Forget phone calls. Smartphones have become the preferred means of accessing the Internet, according to Pew Research Center.

Today, 37% of U.S. adults say they rely “mostly” on their smartphone for accessing the Web -- up significantly from 19% in 2013, according to Pew.

Less surprisingly, younger adults are most likely to rely on their phones to surf the Web.

Nearly 60% of consumers 18 to 29 years of age say they “mostly” go online through their smartphone -- up from 41% in 2013.

For their part, adults ages 30-to-49 who say they mostly use a smartphone to go online have nearly doubled from 24% in 2013 to 47% today. Consumers’ preference for their phones for the purposes of going online is even cutting into the home broadband business.

While a majority of U.S. adults say they still subscribe to home broadband, about one in four (27%) do not -- with growing shares of these non-adopters citing their mobile phone as a reason for not subscribing to such services.

Among non-broadband users, 45% say they do not have broadband at home because their smartphone allows them to do everything they need to do online -- up from 27% in 2015.

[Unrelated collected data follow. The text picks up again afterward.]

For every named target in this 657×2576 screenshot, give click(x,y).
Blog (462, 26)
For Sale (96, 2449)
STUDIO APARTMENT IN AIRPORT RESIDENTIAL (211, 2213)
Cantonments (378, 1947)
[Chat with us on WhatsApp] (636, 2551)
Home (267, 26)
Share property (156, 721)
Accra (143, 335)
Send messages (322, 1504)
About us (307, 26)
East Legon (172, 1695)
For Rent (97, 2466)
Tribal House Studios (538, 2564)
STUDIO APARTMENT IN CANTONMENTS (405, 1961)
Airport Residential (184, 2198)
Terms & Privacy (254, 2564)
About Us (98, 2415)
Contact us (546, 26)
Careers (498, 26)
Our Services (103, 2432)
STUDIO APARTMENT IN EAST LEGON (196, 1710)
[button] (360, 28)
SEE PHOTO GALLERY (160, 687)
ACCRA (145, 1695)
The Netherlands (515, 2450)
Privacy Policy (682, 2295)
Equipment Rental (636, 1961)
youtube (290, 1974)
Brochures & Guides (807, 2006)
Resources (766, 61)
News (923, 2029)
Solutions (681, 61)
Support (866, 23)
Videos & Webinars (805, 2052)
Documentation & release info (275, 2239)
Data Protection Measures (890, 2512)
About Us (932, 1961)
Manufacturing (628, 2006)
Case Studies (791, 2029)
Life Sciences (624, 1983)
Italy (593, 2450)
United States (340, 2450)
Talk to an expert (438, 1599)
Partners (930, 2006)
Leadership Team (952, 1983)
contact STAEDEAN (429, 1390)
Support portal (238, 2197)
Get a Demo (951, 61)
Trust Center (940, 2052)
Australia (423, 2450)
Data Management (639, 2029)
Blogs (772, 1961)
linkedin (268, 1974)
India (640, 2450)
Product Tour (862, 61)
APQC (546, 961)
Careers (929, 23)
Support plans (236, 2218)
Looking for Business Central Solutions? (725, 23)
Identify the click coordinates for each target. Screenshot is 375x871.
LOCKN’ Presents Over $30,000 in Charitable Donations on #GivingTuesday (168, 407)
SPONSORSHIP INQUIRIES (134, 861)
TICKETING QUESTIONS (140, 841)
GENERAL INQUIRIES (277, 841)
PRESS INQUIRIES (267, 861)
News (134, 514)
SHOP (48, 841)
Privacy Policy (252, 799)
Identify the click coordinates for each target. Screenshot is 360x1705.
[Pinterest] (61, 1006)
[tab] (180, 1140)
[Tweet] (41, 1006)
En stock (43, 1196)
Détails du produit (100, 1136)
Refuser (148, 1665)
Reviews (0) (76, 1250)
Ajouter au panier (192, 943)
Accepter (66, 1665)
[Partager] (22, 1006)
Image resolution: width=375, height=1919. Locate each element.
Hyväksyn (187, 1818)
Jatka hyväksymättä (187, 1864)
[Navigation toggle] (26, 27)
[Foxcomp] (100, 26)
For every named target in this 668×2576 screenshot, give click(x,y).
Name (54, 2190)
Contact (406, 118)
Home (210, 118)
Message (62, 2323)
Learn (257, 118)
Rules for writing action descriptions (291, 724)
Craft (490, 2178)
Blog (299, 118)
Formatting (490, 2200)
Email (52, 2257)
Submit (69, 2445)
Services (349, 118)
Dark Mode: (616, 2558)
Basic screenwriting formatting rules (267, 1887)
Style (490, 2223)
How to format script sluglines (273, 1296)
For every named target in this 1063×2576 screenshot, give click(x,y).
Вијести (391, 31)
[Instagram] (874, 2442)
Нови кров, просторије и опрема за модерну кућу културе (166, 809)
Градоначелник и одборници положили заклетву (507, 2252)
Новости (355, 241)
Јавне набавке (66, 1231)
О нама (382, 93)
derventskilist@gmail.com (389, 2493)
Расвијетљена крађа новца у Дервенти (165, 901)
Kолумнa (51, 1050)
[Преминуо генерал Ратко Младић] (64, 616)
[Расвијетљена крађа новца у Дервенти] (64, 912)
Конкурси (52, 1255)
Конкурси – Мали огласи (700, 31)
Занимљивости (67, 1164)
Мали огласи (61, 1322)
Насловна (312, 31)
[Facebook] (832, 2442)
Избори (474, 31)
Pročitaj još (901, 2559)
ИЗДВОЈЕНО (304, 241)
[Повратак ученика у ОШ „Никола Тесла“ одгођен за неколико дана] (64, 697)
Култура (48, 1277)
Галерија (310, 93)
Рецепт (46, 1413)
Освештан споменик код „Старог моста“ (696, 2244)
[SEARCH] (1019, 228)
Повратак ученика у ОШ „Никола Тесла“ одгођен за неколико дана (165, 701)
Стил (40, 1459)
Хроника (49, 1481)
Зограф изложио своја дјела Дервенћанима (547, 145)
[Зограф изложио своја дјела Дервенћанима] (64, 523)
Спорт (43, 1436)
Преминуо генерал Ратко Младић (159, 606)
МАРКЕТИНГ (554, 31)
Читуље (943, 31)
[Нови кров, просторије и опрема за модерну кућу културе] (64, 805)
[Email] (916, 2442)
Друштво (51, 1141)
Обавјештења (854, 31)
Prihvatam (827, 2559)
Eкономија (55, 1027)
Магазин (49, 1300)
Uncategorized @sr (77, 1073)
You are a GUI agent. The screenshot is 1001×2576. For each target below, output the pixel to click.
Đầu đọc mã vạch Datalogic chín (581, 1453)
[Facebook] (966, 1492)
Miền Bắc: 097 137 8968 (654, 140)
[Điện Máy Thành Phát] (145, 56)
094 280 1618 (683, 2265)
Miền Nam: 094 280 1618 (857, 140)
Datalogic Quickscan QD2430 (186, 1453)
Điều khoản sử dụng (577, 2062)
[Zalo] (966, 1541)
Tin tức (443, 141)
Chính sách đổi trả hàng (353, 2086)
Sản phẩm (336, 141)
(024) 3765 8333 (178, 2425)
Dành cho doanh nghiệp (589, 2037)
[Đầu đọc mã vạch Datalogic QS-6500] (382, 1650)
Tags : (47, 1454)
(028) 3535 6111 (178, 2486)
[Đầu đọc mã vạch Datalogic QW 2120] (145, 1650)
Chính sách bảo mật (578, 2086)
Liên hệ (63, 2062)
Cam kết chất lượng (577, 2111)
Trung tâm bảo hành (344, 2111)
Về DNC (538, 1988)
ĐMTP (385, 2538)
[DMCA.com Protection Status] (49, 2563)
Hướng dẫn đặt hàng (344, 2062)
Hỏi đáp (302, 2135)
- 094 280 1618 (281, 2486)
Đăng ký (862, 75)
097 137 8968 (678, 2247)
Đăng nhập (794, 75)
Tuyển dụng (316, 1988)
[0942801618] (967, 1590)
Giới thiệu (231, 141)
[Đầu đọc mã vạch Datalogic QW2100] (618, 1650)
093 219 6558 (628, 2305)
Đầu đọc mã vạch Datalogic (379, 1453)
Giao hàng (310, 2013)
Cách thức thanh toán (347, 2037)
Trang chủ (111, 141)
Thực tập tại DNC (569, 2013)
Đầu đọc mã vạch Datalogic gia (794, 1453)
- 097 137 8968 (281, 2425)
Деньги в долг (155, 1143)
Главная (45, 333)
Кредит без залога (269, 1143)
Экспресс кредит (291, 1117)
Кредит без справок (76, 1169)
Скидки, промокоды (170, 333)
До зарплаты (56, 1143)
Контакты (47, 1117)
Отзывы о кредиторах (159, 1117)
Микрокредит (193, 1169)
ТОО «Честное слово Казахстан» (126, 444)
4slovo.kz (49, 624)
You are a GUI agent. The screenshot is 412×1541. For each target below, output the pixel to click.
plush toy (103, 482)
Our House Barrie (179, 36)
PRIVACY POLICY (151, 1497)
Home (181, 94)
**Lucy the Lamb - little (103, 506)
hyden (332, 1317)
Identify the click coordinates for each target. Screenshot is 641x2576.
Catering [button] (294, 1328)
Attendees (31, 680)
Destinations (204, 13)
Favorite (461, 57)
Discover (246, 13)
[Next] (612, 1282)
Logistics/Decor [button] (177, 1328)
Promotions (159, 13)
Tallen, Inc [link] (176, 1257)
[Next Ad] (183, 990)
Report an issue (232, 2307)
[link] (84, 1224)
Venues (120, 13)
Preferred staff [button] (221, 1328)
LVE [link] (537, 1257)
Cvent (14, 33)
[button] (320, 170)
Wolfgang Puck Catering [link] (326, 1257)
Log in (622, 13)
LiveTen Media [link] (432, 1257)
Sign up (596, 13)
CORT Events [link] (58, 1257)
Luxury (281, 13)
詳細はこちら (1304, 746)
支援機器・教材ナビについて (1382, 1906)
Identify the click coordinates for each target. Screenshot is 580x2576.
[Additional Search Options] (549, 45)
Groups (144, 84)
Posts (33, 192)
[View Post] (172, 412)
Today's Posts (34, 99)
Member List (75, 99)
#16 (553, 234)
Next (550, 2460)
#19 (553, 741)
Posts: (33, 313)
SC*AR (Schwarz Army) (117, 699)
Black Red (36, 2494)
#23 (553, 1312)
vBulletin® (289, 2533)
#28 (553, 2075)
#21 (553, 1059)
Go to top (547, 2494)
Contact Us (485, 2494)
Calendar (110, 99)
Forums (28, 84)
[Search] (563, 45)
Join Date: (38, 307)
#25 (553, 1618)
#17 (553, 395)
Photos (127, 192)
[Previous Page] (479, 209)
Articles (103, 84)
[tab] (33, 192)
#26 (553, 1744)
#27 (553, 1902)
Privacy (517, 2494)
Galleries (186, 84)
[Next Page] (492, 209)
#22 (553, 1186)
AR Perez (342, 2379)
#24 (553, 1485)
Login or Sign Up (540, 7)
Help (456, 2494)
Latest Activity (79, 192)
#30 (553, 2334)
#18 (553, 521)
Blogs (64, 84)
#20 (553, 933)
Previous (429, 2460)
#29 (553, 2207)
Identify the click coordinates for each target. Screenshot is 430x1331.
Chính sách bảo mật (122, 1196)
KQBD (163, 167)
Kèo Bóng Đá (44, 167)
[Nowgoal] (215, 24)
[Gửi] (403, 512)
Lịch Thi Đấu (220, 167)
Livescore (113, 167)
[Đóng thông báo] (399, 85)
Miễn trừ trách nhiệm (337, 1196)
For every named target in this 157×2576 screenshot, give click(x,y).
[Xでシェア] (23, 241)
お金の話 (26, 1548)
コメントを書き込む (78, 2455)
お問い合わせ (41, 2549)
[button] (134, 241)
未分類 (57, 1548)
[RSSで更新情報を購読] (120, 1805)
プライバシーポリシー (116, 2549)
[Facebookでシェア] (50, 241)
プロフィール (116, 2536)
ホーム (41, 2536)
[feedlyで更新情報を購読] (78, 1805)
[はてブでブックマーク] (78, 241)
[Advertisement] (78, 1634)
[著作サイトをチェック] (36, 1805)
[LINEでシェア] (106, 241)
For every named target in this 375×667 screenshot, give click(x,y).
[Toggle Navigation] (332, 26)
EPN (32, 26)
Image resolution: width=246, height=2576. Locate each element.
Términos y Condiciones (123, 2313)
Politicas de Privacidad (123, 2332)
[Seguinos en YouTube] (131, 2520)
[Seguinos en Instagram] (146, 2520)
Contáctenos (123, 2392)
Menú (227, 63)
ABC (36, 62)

What’s more, the share of non-broadband users who say their smartphone is the most important reason for not having a high-speed internet connection where they live has nearly doubled over the same time period -- from 12% to 23%.

While affordability remains a commonly cited barrier, the share of non-broadband adopters who say the cost of a monthly subscription is the most important reason for not having these services has actually fallen from 33% in 2015 to 21% today.

This trend underscores the reliance of a minority of U.S. consumers on their smartphone for Web access.

About 1 in 5 (17%) of U.S. adults identify themselves as “smartphone only internet users” -- meaning that they report owning a smartphone, but do not have a traditional high-speed internet connection where they live.

This share has roughly doubled since 2013, when 8% of adults fell into this category.

For its findings, Pew said it relied on a national sample of 1,502 adults.